NYT Internet Surveys Archived at FSD

Arja Kuula    
10.11.2003

What do adults need their mothers for? Why do people want to get drunk? Why are women more interested in morality than men? These and other questions can be studied with the help of the quantitative and qualitative data contained in the NYT surveys, now archived at the FSD.

NYT is the weekly supplement of Helsingin Sanomat, a national daily newspaper. It has been conducting reader surveys on a variety of subjects since the end of the 1990s. Data has been collected through Internet surveys and the results of each survey were presented in an article, portraying frequencies and quotations from reader responses. FSD collections include the surveys on marriage, divorce, drugs, homosexuality, alcohol use, morality, motherhood, violence and depression.

Editor Riitta Räty is in charge of the surveys. She has a degree in political science and for her it was natural to use surveys to collect material for newspaper articles. Archiving some of these surveys at the archive for research purposes made sense to her.
- There is a lot of potential in the data. Newspaper articles are written with a tight schedule and because there were such a huge number of respondents the editorial staff were able to analyse statistically only a part of the material.

Understandably, the priority of the NYT supplement staff was not the storage and preservation of the data. They saw the surveys as the best way to get the information necessary for articles on these issues.

Laborious archiving process

When FSD and Helsingin Sanomat agreed that the surveys could be archived at FSD, they also agreed that the archive will take care of confidentiality and data security issues. For privacy protection reasons, letters sent by readers in connection with the surveys and the responses of those who filled in a printed questionnaire are not included in the data.

What was archived were on-line responses, without any contact information of the respondent. The data consisted of tens of thousands of e-mails containing semi-structured text. Several stages were necessary to process them into re-usable data.

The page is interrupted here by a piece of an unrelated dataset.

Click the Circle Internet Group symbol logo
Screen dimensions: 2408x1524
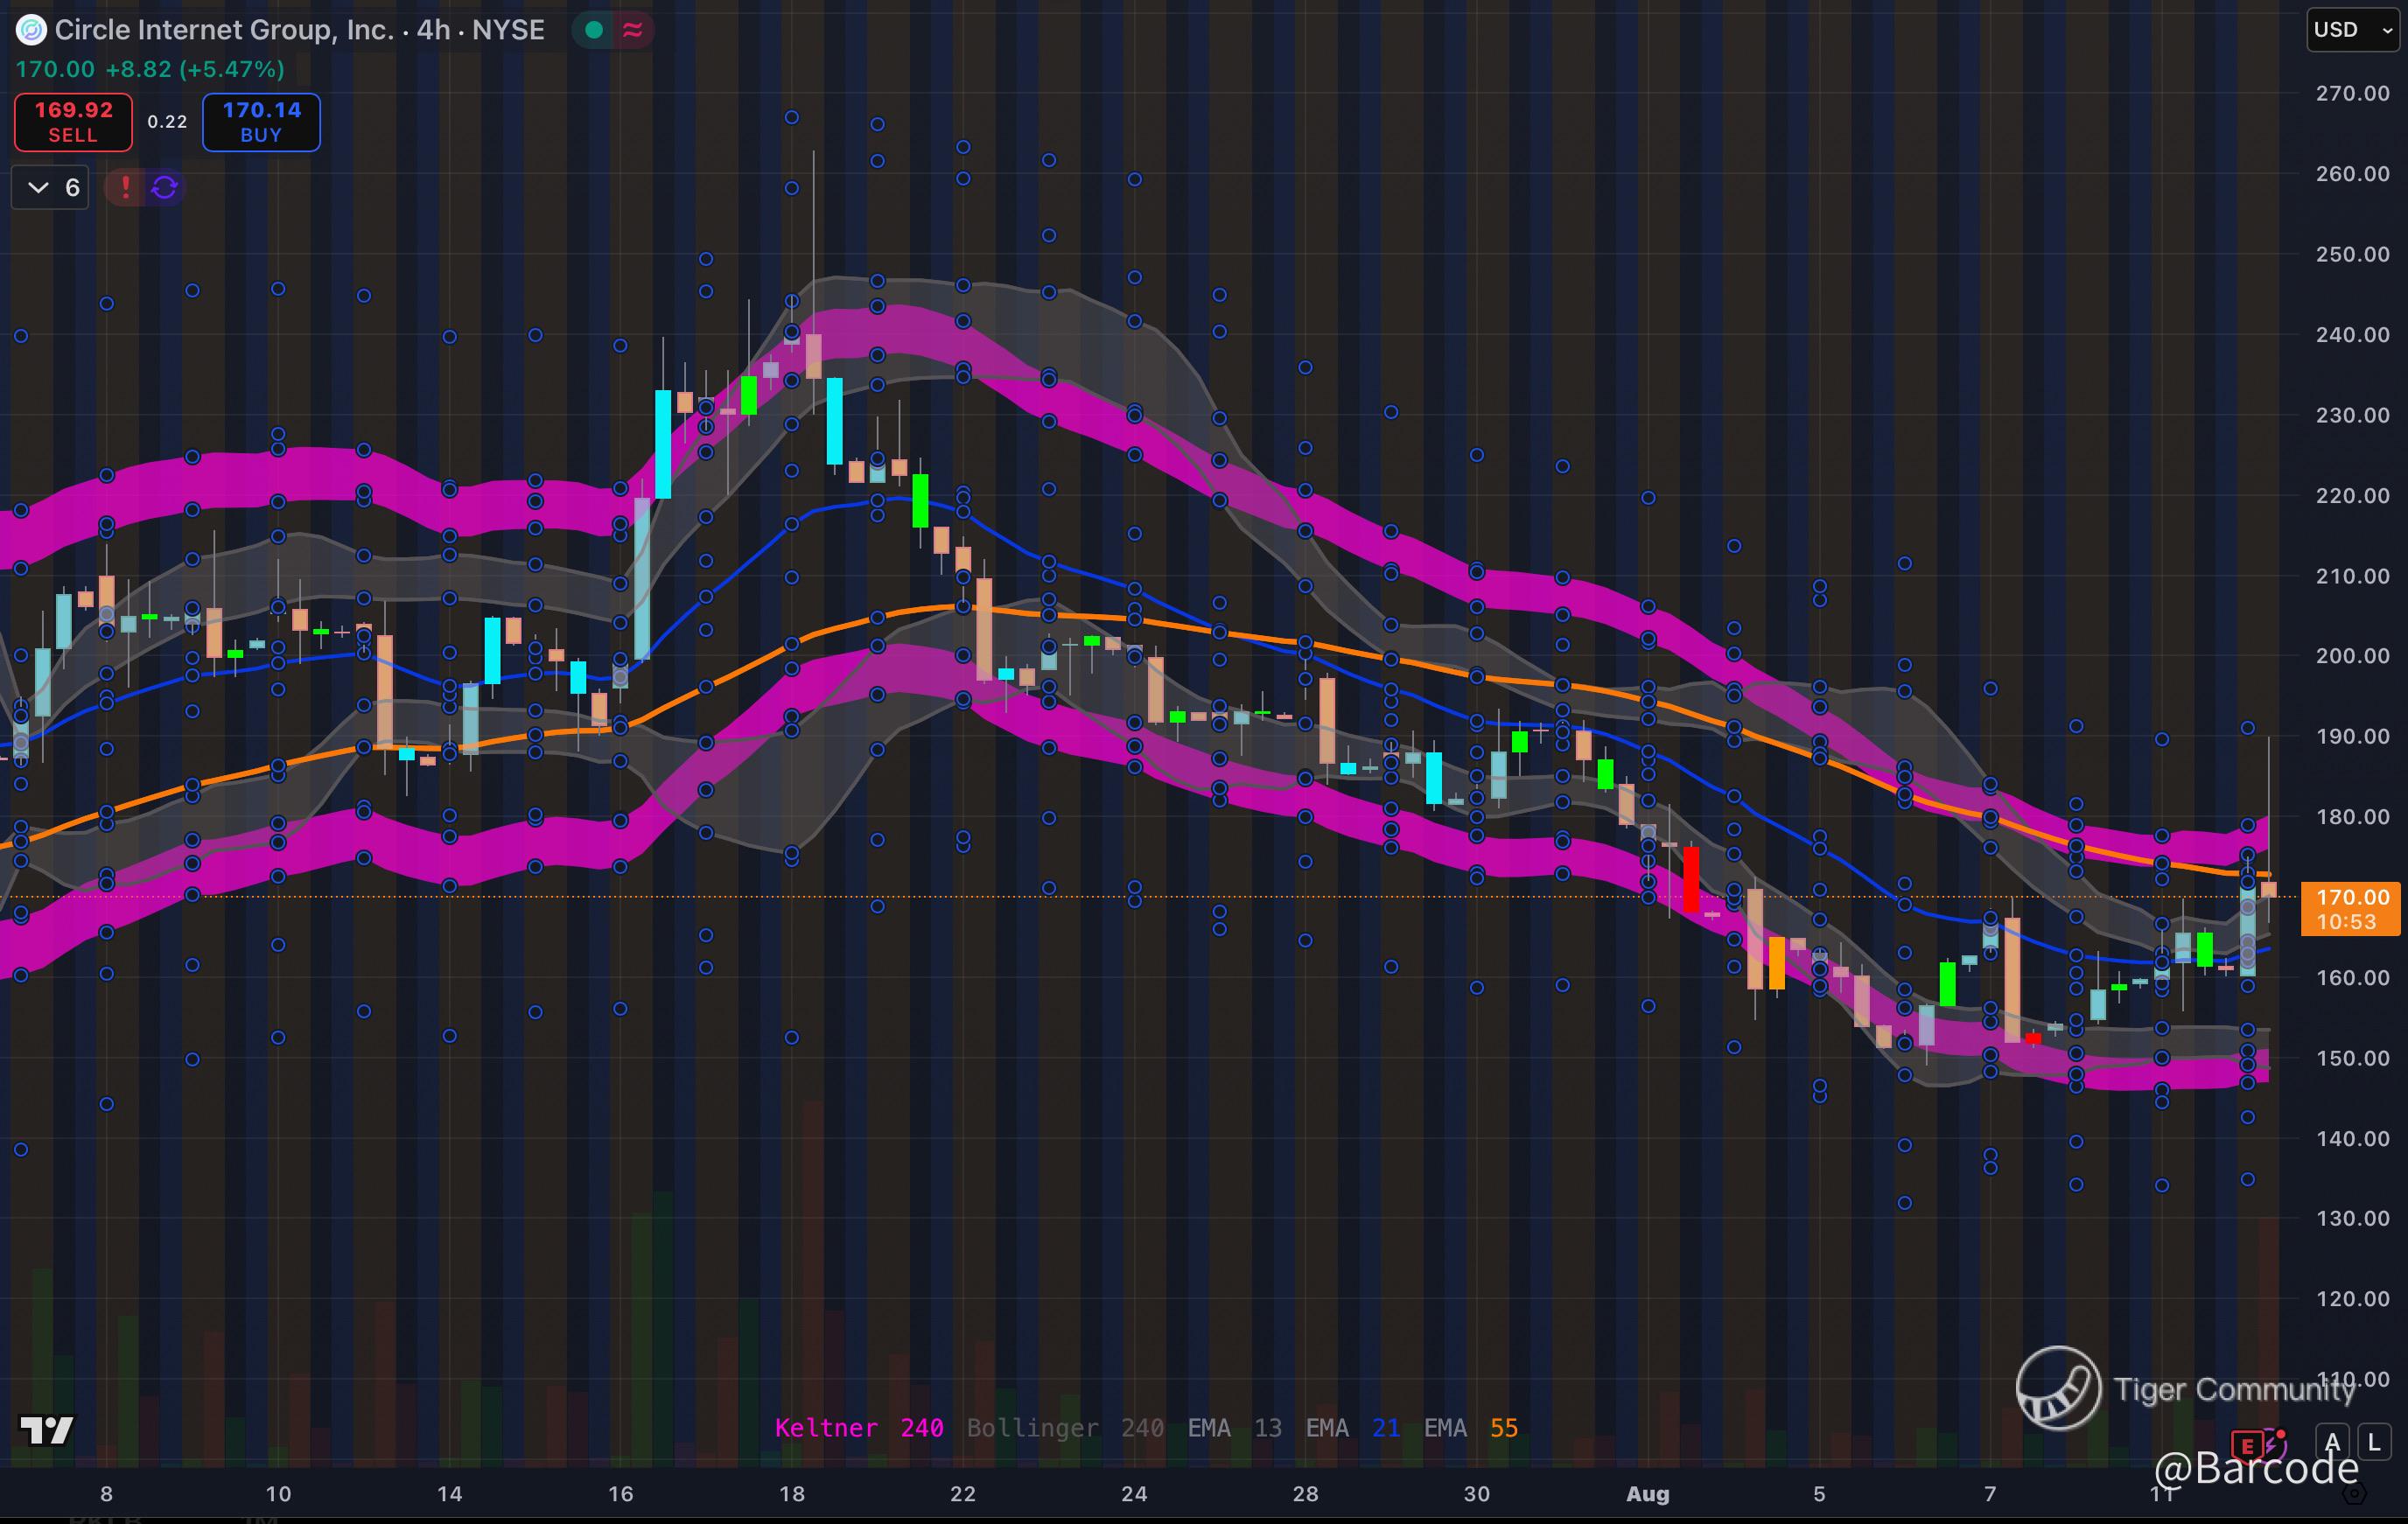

The archiving process required computer skills, creativity and meticulous work. For some surveys no printed nor electronic questionnaires could be found any more. Finding out what the original questions had been was the first task, requiring a lot of detective work.

Nearly all NYT surveys used semi-structured questionnaires. Therefore FSD was able to produce both quantitative and qualitative data for many of them.

Valuable data

When a big national newspaper announces a survey to all its readers, the result is an extensive survey. Few researchers have the resources to carry out as extensive surveys as these. The archival of the NYT surveys ensures that all tens of thousands of responses will be available for researchers, yielding unique evidence of people's thoughts and experiences. Even though the samples are not representative of all Finns, the surveys still portray Finnish lifestyles and attitudes.